Nothing sexual has happened between me and Sophie yet, and she’s gone back to sleeping in the upstairs bedroom down the hall just like she used to. That said, I’m starting to look at her a little differently. Last night when we climbed the stairs to go to bed, I accidently-on-purpose dropped a hairbrush on the floor, and peeked down her pajama shirt when she bent over to pick it up for me.
It was an experiment, to see if viewing her nakedness would have an effect on me. I could have gotten my answer by offering to have sex with her, but that would take us past the point of no return. The worst thing I could ever do to Sophie is wind up in bed with her and not be interested.
Since I’ve told you this much about the experiment, I suppose I owe you a summary of the results. When I glimpsed her breasts, my pulse quickened, and I felt my face flush. A few minutes later, I must’ve made a sound from my bed, because Sophie called out, “Is everything okay?”
Everything was.
TWO WEEKS LATER…
FUNNY HOW THE mind works.
You get a visit at your office from a guy like Roy who knows about your past. He makes some claims about your husband having a fixation on a fifteen-year-old girl, and even though you know it doesn’t make sense, he’s created a wedge of doubt because he’s right about you being The Little Girl Who Got Away.
Then you get a hinky call from
ManChild
, the killer-rapist you’ve been trying to track down, but that sort of call doesn’t fit his profile. Then your very healthy husband dies, after complaining about being “sick as a dog” for several days, and all this evidence turns up, complete with a dead girl’s panties and Ben’s fingerprints.
Everyone’s rushing to judgment, including you, because the cops and Feds are convinced, and that’s what they do for a living.
So you accept the fact you’ve been living with a killer-rapist and you’re glad you never had his children. Not that you can have children in the first place. But you’re happy to get it all behind you and move on with your life. After all, you’ve got a budding relationship with a wonderful lady with whom you’re falling in love. It would be so easy to buy the official explanations, and trust the evidence.

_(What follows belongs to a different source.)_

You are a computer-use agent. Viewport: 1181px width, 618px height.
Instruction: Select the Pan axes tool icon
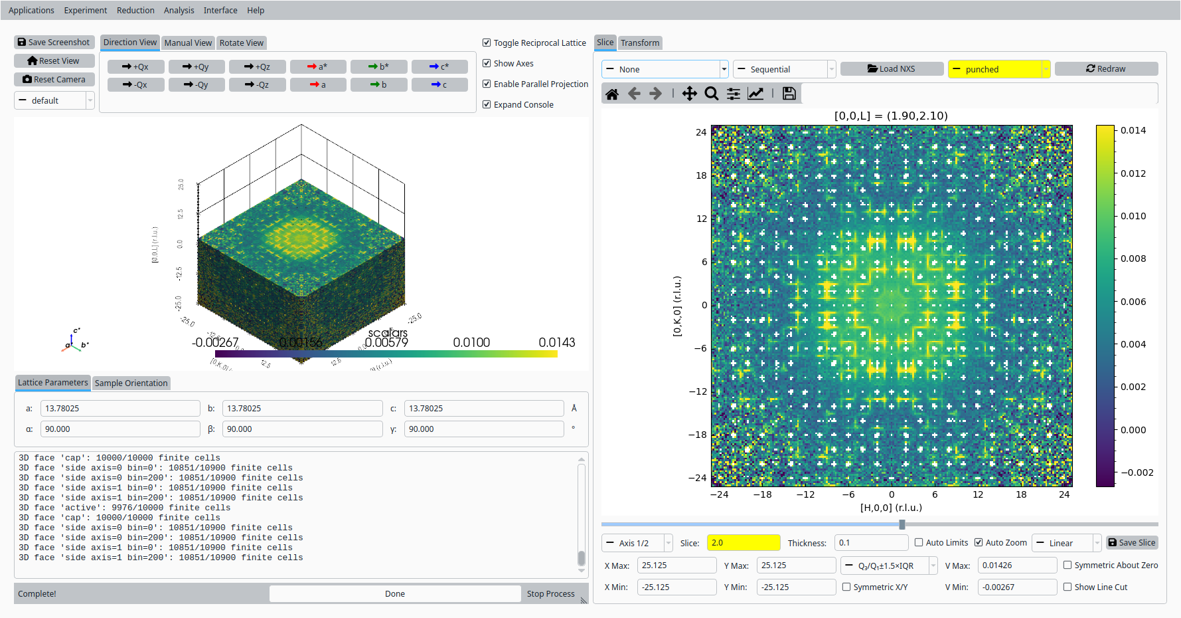[x=690, y=94]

But what if Ben didn’t do it?
If he didn’t do it, shouldn’t his name be cleared? Doesn’t his son have the right to know if his father was a decent man?
I’ve never been comfortable accepting the fact I was living with a child rapist and killer. I know the family is always the last to believe their son, husband, or father was a killer, and that’s a good thing. But somewhere in all those assumptions and accusations, somewhere among all the evidence and fingerprints—the cops failed to ask me the simplest question. It’s the first question the police always ask on TV, the thing everyone in America knows you need when you’re accused of a crime.
An alibi.
No one ever asked if Ben had an alibi the night Jaqui Moreland went missing.
I’m sure I could call the police today, and they’d have a half-dozen witnesses who saw Ben in the area where Jaqui’s body was found. But if that’s true, it only proves how far the police are willing to go to perpetuate a fraud.